[TASK TO COMPLETE]: Pictures must not be copied, but every entry must be reproduced exactly.

[Pixel coordinate grounding data]
* * * * * * *

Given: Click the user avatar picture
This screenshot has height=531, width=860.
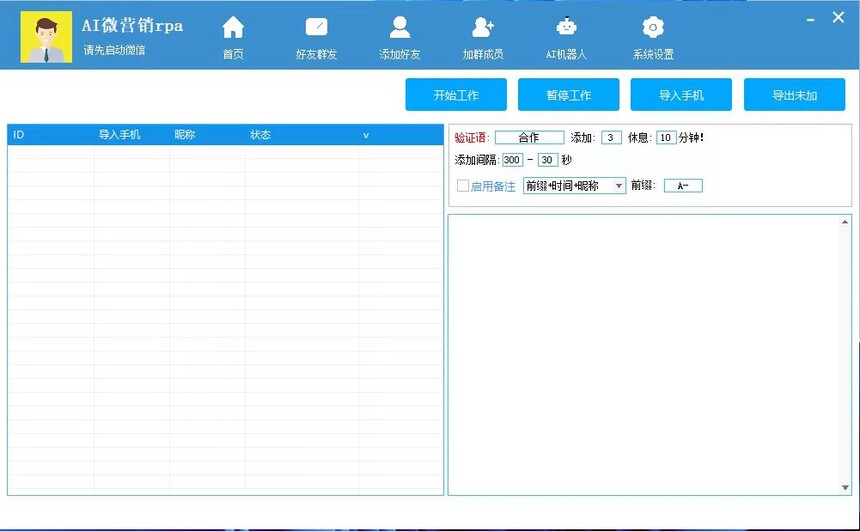Looking at the screenshot, I should point(46,37).

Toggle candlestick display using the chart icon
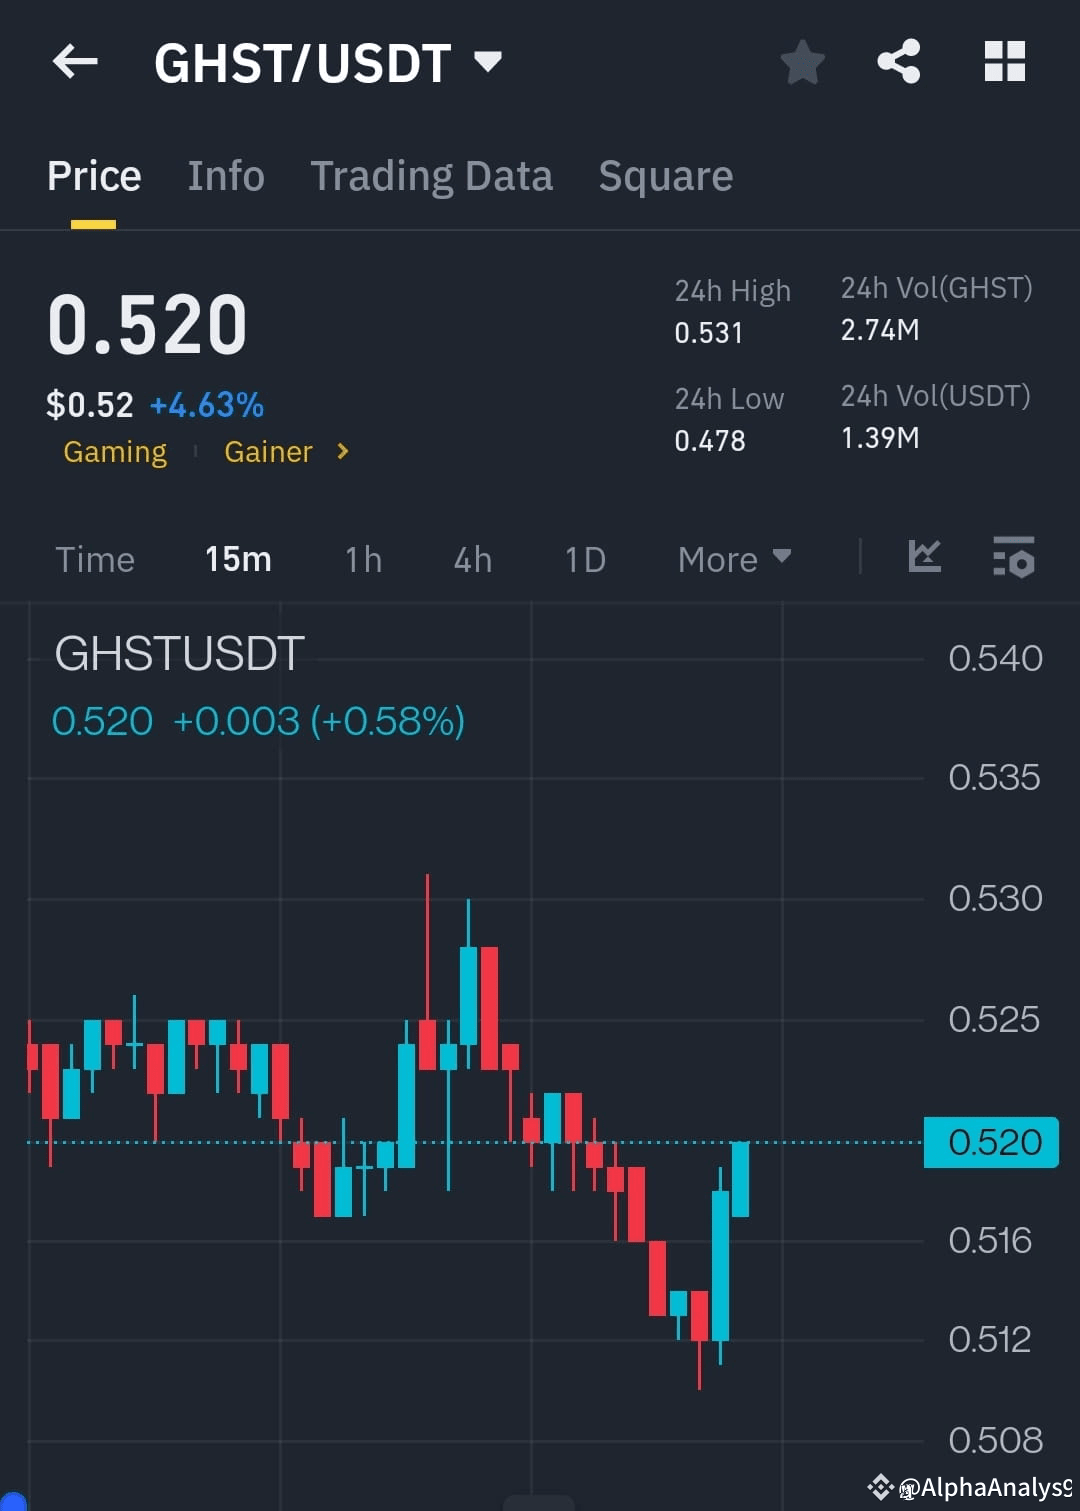(x=924, y=558)
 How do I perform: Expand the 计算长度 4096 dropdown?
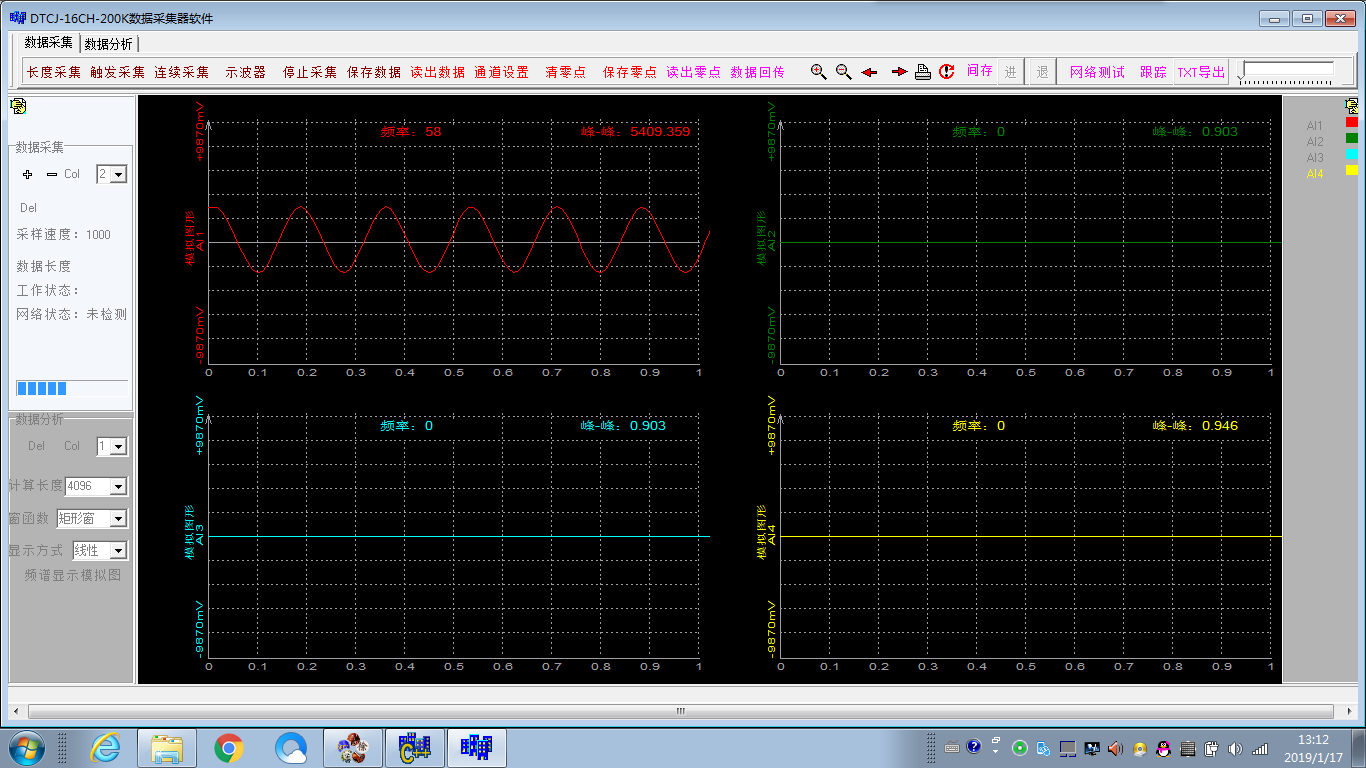click(x=118, y=486)
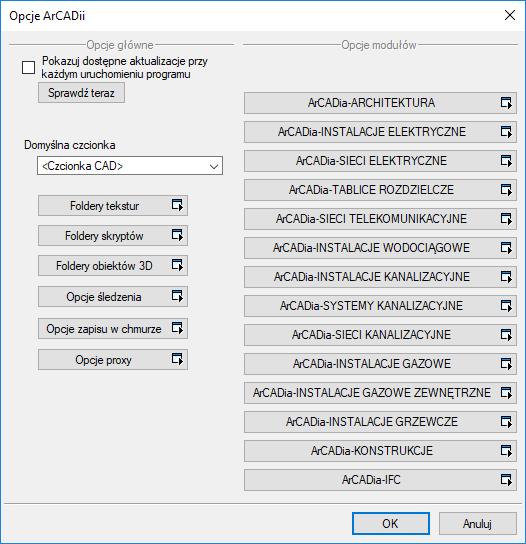This screenshot has height=544, width=526.
Task: Click the open-dialog icon on ArCADia-KONSTRUKCJE
Action: (506, 451)
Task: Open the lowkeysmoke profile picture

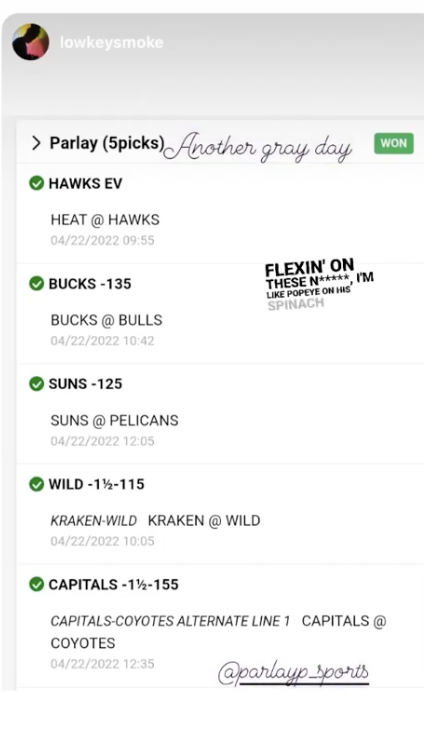Action: point(30,42)
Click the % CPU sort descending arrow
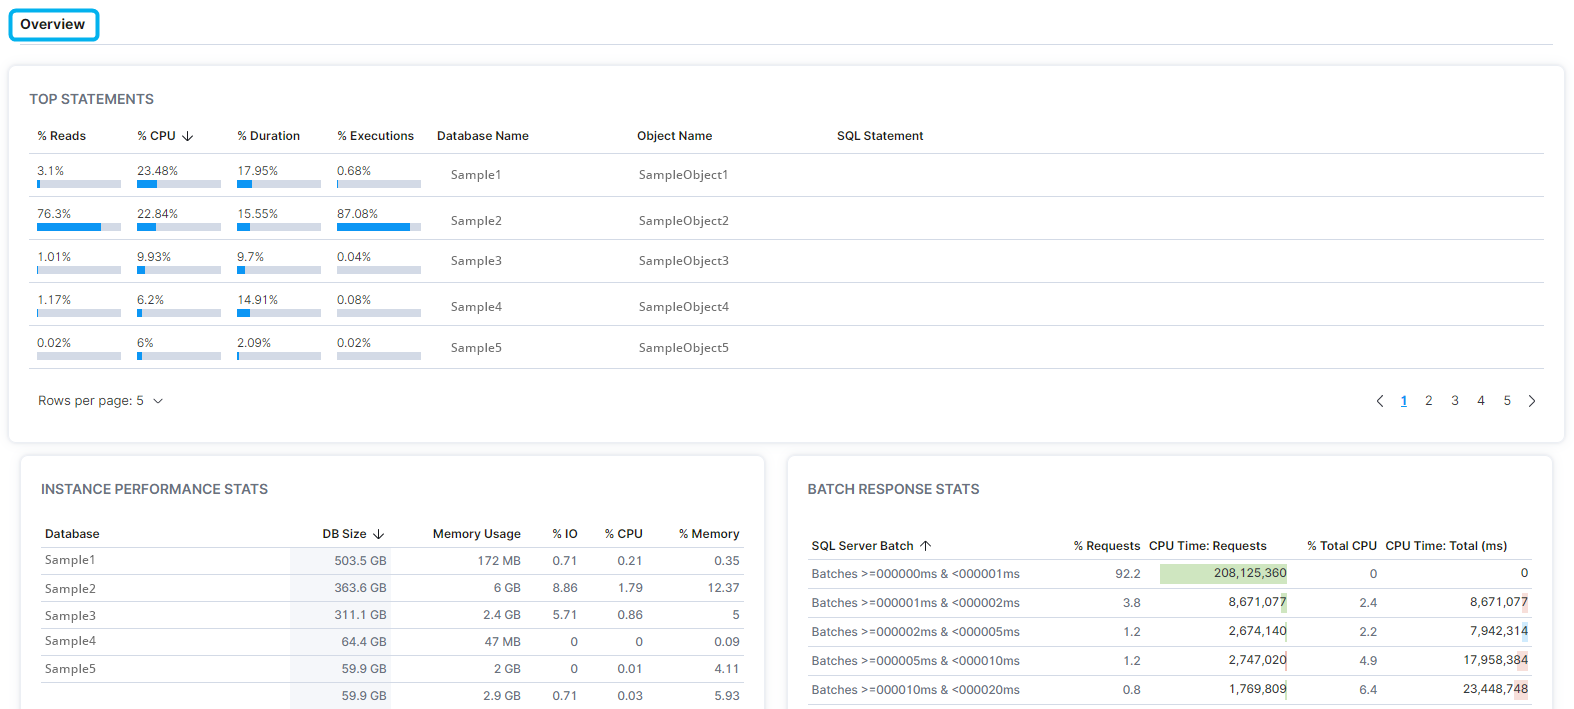The width and height of the screenshot is (1574, 709). pos(188,136)
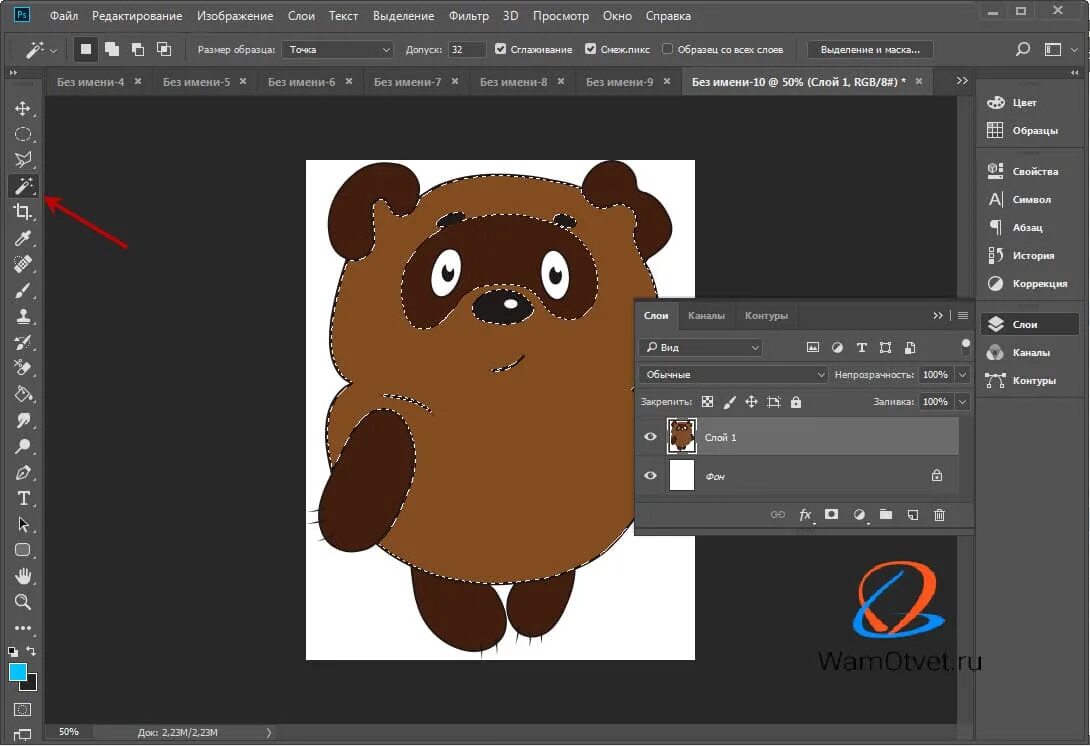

* * * * * * *

[TASK OUTPUT]:
Given: Click the user avatar picture
This screenshot has height=531, width=860.
Looking at the screenshot, I should point(46,37).

Toggle candlestick display using the chart icon
(x=924, y=558)
 How do I perform: Expand the 计算长度 4096 dropdown?
click(x=118, y=486)
This screenshot has height=544, width=526.
Task: Click the open-dialog icon on ArCADia-KONSTRUKCJE
Action: (506, 451)
Task: Open the lowkeysmoke profile picture

Action: point(30,42)
Click the % CPU sort descending arrow
The width and height of the screenshot is (1574, 709). pos(188,136)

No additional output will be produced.